Check the records below line by line. Give the count of lines with "Estate", and nothing else.

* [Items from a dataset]
━━━━━━━━━━━━━━━━━━━━

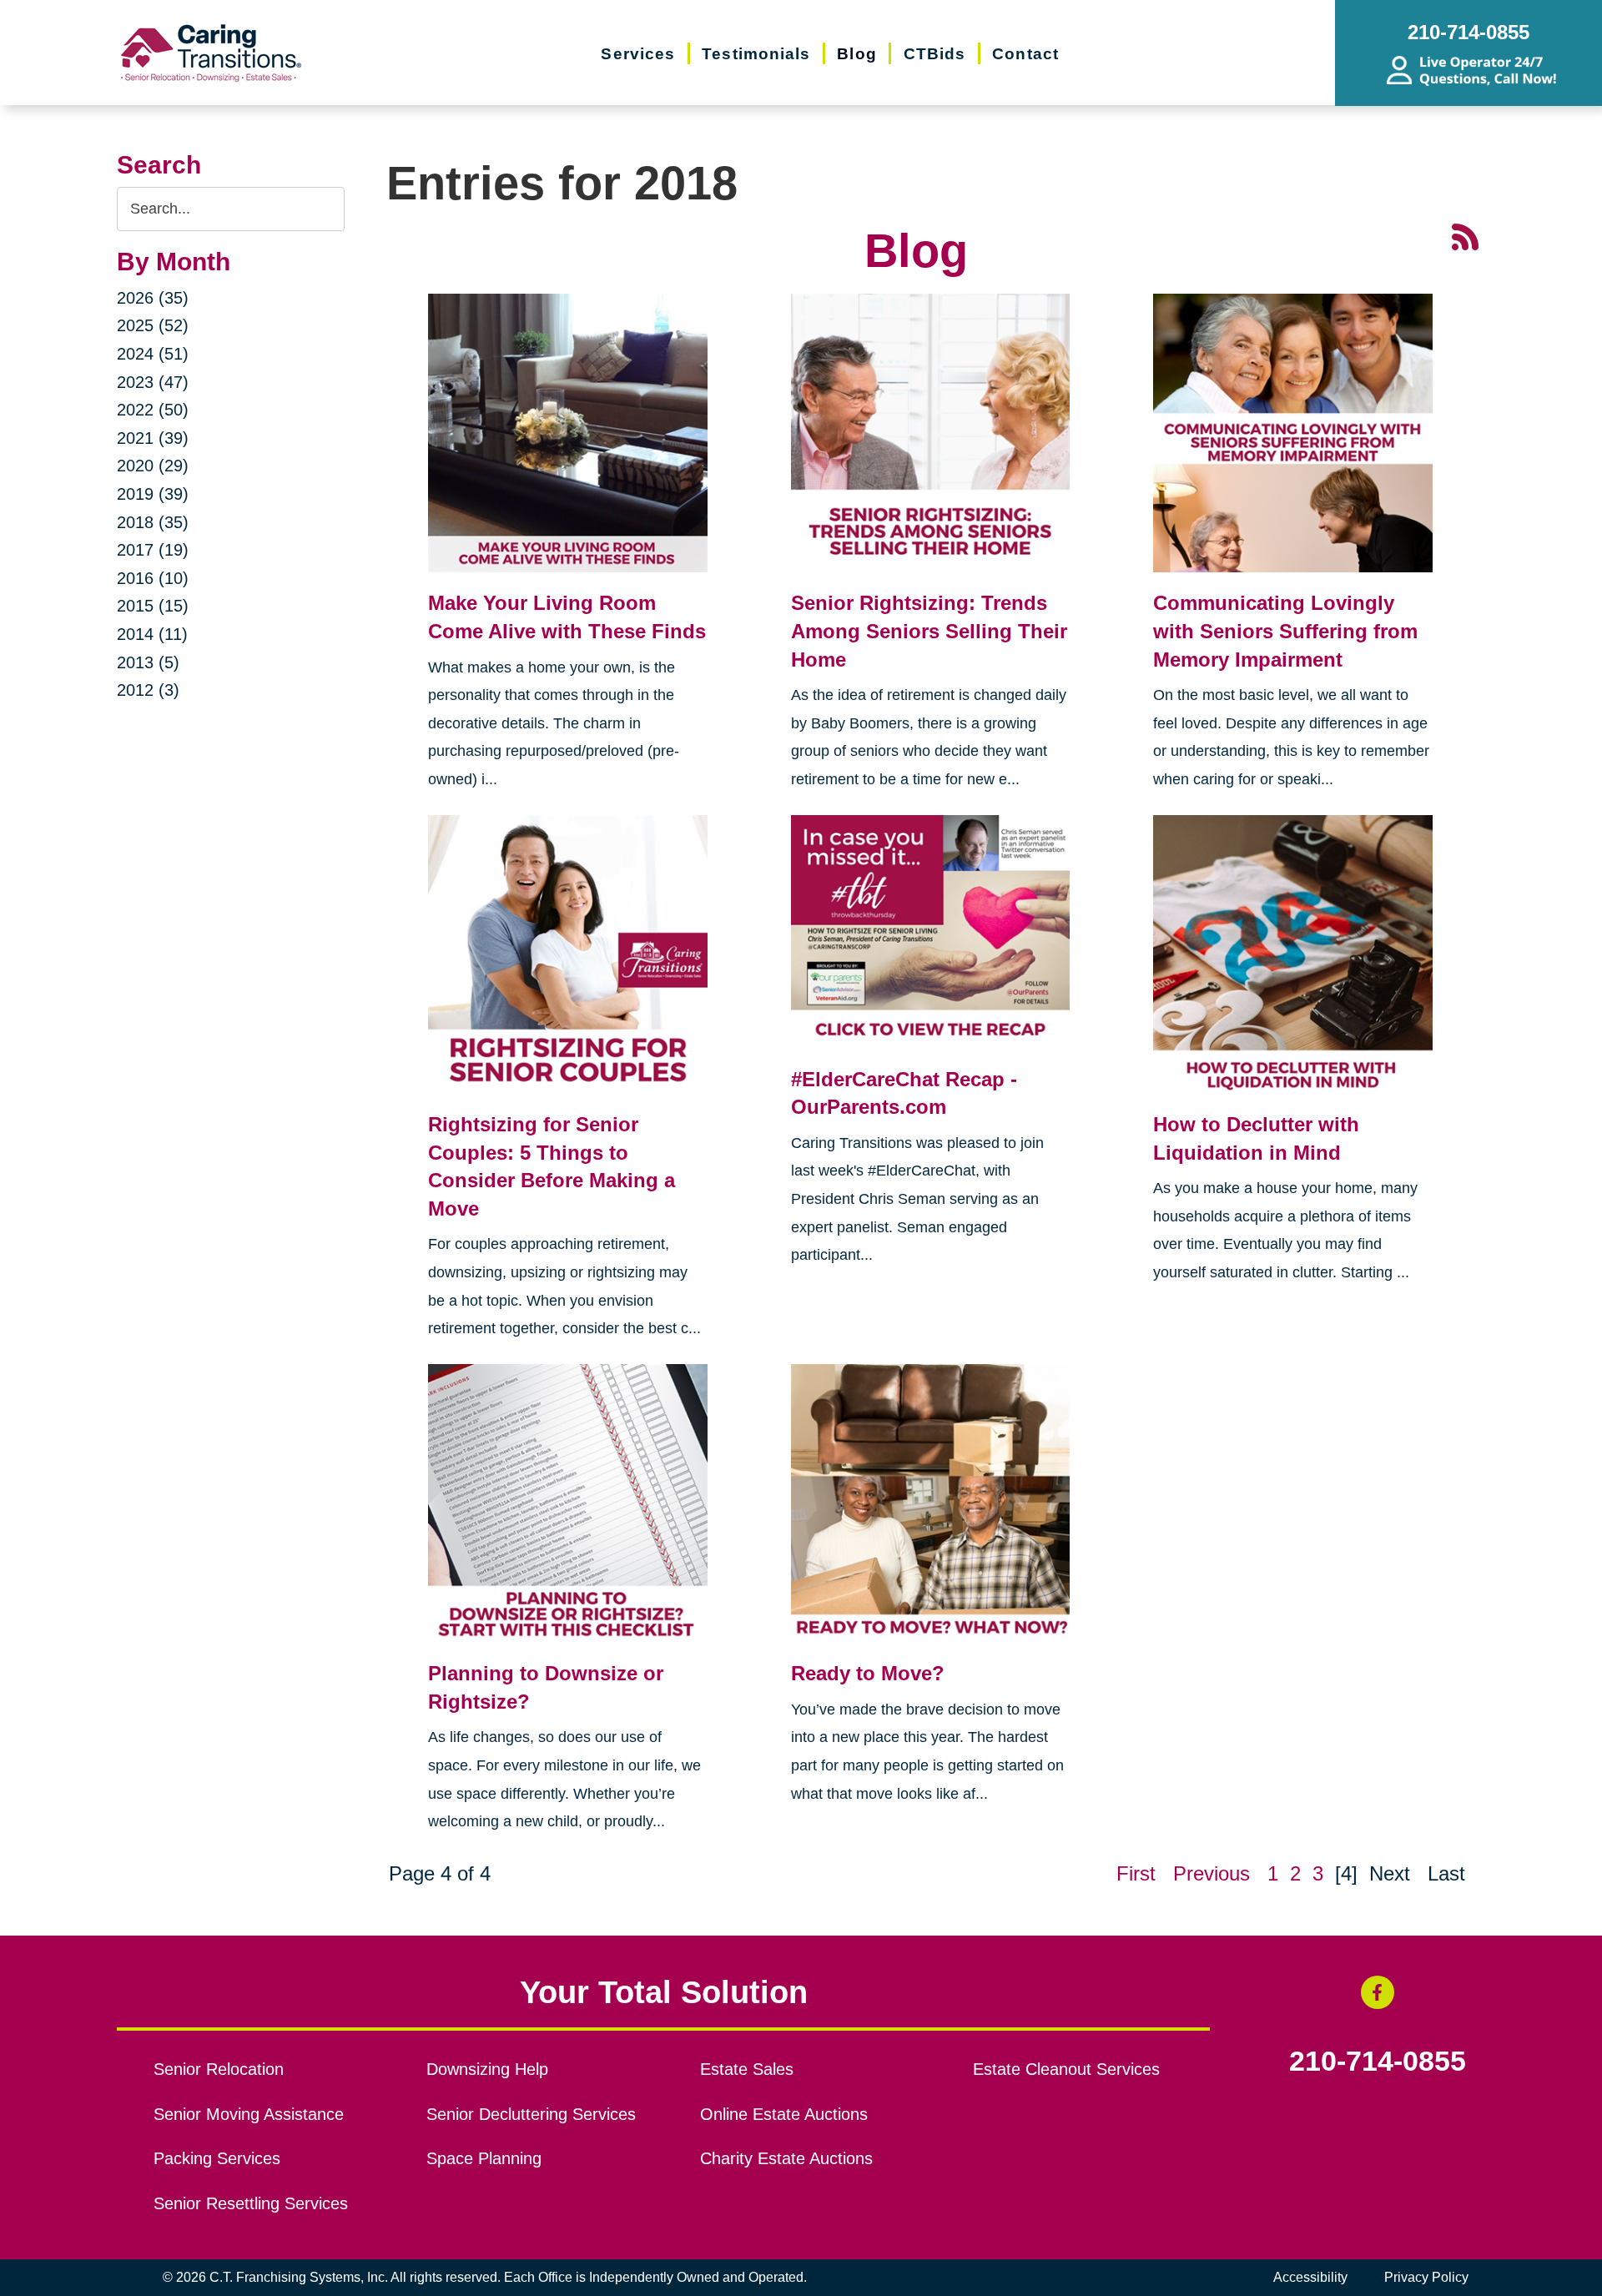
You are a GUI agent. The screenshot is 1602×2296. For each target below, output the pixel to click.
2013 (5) (148, 662)
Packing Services (217, 2158)
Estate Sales (746, 2069)
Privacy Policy (1426, 2277)
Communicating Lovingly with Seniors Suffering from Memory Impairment (1285, 631)
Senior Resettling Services (251, 2203)
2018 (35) (153, 522)
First (1136, 1873)
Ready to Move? (868, 1673)
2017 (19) (153, 550)
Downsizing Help (487, 2069)
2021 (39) (153, 438)
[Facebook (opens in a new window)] (1377, 1992)
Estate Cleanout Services (1066, 2069)
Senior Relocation (219, 2069)
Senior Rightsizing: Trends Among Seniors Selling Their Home (929, 631)
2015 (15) (153, 606)
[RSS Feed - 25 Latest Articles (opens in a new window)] (1465, 235)
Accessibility (1310, 2277)
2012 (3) (148, 690)
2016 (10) (153, 578)
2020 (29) (153, 465)
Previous (1211, 1873)
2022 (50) (153, 409)
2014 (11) (152, 634)
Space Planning (484, 2158)
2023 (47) (153, 382)
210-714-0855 (1377, 2061)
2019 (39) (153, 494)
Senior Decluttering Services (531, 2114)
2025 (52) (153, 325)
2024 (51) (153, 354)
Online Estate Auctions (784, 2114)
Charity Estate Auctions (786, 2158)
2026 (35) (153, 298)
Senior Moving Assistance (249, 2114)
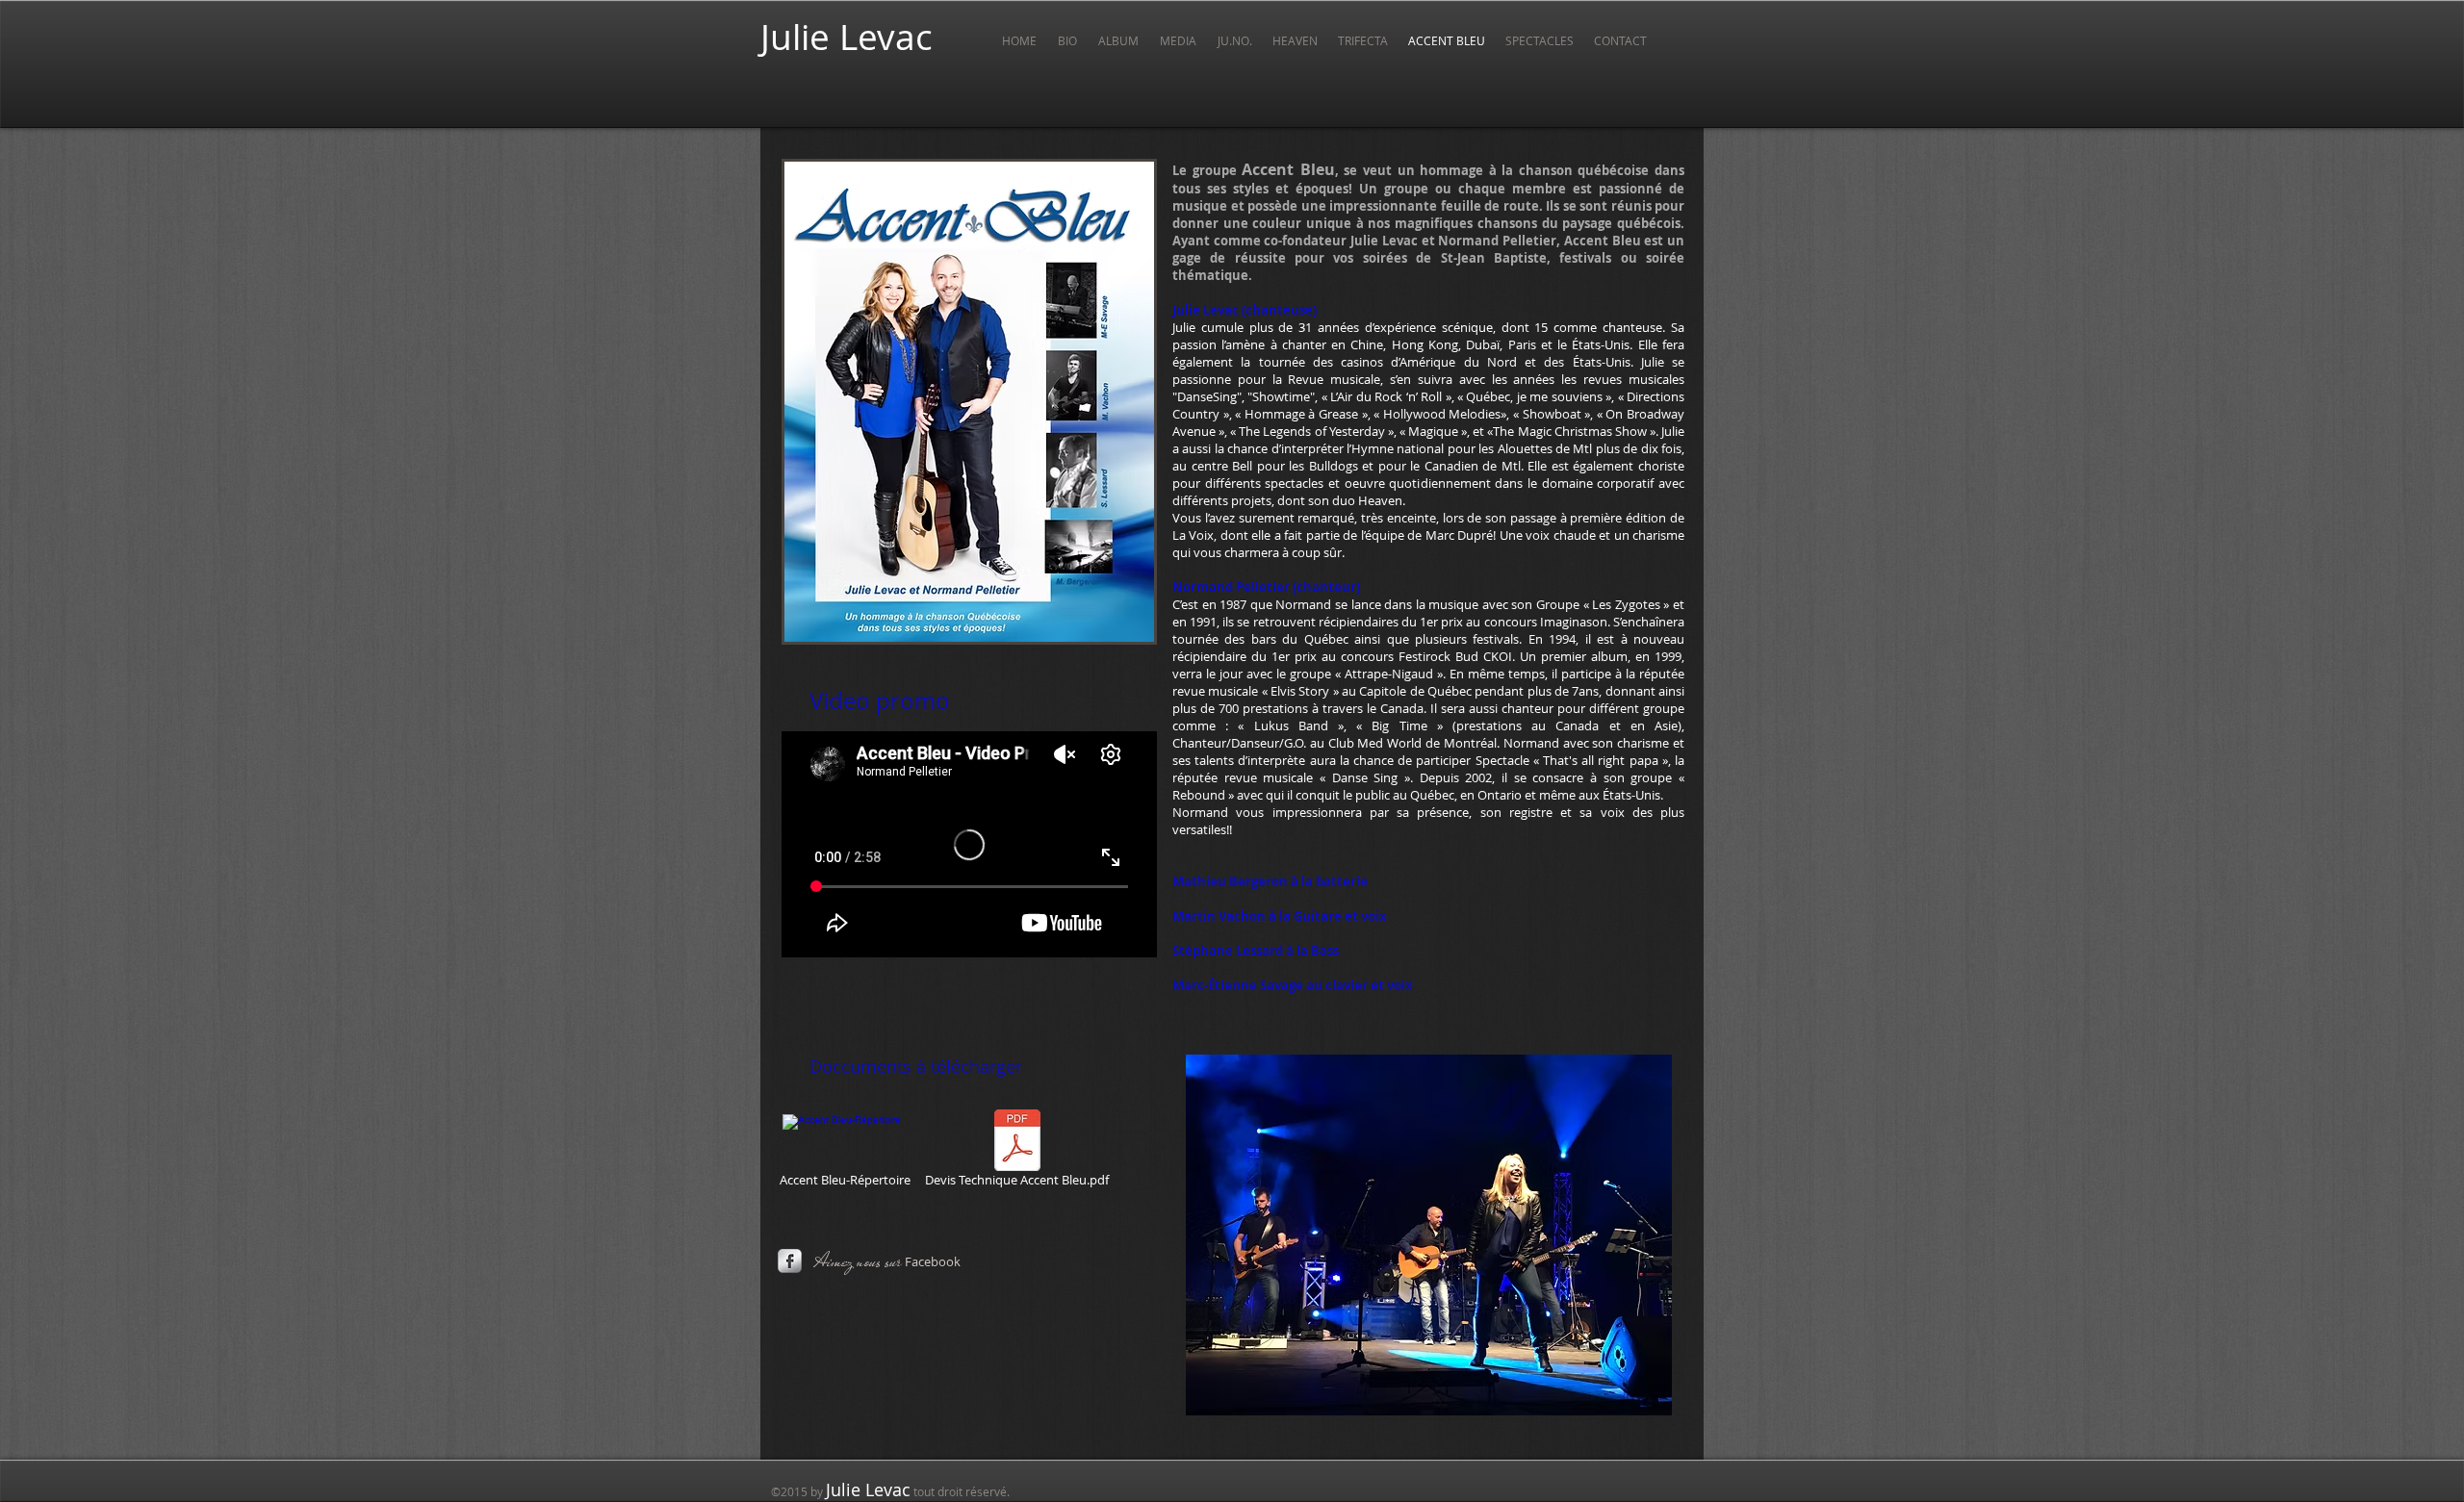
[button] (1179, 40)
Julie (795, 37)
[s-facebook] (790, 1261)
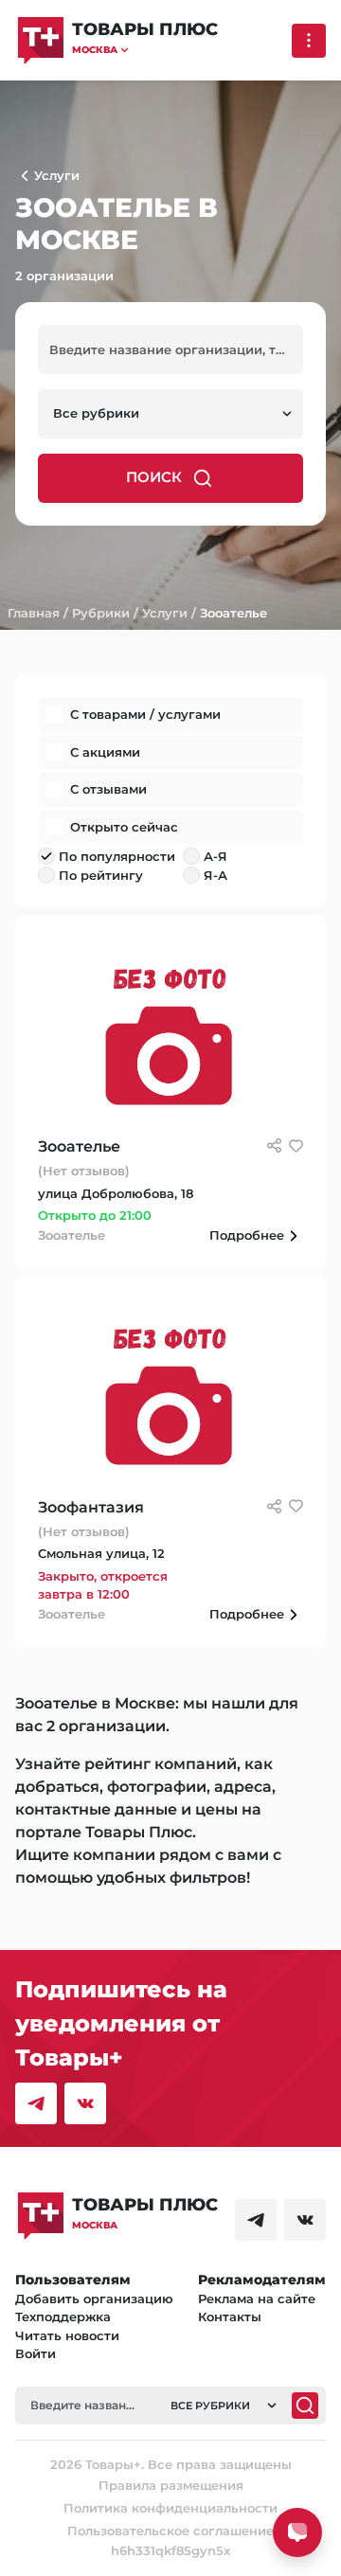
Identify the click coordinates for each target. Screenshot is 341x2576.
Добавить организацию (94, 2298)
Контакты (229, 2316)
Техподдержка (63, 2316)
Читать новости (67, 2335)
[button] (145, 50)
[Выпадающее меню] (309, 41)
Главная (34, 612)
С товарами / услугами (145, 714)
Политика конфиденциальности (170, 2507)
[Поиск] (305, 2405)
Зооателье (233, 612)
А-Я (215, 856)
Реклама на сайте (256, 2298)
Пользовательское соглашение (170, 2530)
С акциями (105, 752)
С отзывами (108, 788)
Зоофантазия (91, 1507)
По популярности (117, 856)
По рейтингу (101, 875)
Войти (35, 2353)
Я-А (215, 875)
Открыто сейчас (124, 826)
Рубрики (101, 612)
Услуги (165, 612)
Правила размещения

━━━━━━━━━━━━━━━━━━━━

* [Answer space] 4